I stood alone in the rose arbor, my hands trembling at my sides, my heart hammering against my ribs. The deed was fake. The offer was a theater. Everything was theater with her, every gesture calculated, every word designed to extract information or confirm suspicion.
But she'd seen me at the window. She knew I looked for his light. She knew more than I thought, saw more than I wanted, and the realization settled in my stomach like cold stone.
I wasn't the only one watching.
I walked back toward the palace, the morning sun warming nothing, the garden's beauty lost on eyes that could only see threats. The corridors were waking, servants moving with the mechanical efficiency of people who had stopped seeing beauty years ago.
Mira found me at my door, her face carefully blank, her hands clasped in front of her.
"My lady. A message. From the king."
She held out a folded card, simple, unsealed. I opened it.
Private audience. One hour. Come alone.
No seal. No signature. Just the command, written in a hand that shook slightly, the penmanship of a man who had ruled for centuries and was running out of time to see his will done.
I looked at Mira. She looked at the floor.
"Thank you," I said. "You may go."
She curtsied and fled, relief visible in the speed of her departure.
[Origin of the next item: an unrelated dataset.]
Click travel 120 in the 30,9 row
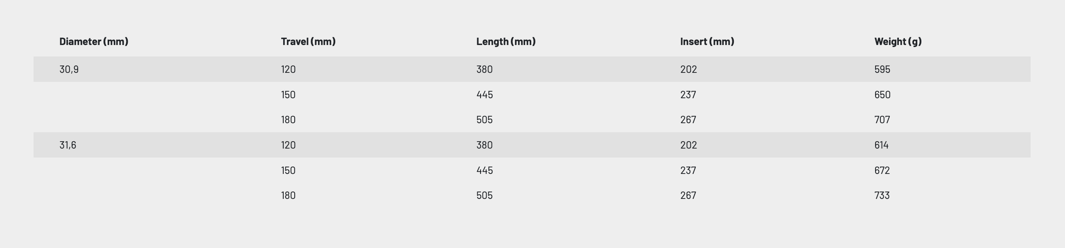 pyautogui.click(x=288, y=69)
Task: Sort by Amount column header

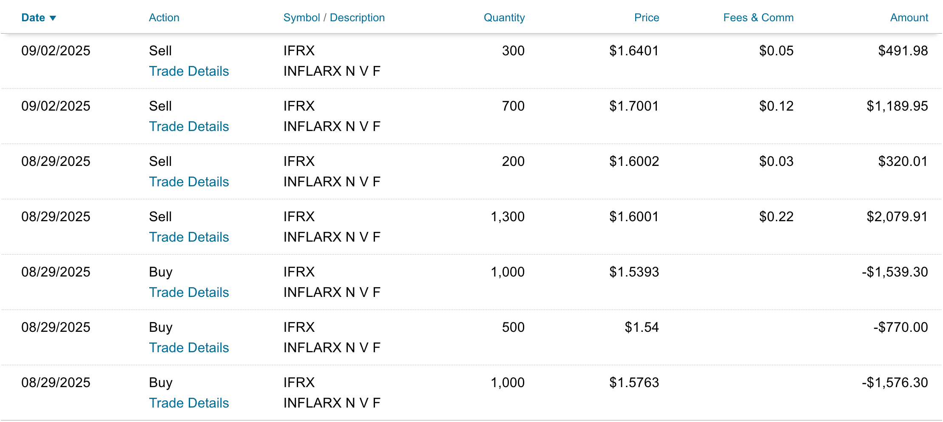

I stood in the doorway of Kael's mother's room, the dragon tapestries watching me with painted eyes, the hidden compartment's secrets burning against my heart where I'd tucked his mother's letter. The king wanted me alone. Evelyne wanted me dead. Kael wanted... what? I wasn't sure anymore. Protection? Possession? Something between that neither of us knew how to name.
I smoothed my skirts, adjusted my mother's pearls, and walked toward the private audience chamber.
The offer was made. The refusal was given. And somewhere in the spaces between Evelyne's smile and the king's summons, the real war was beginning.
The war over who got to write the ending.
And I was no longer sure I was holding the pen.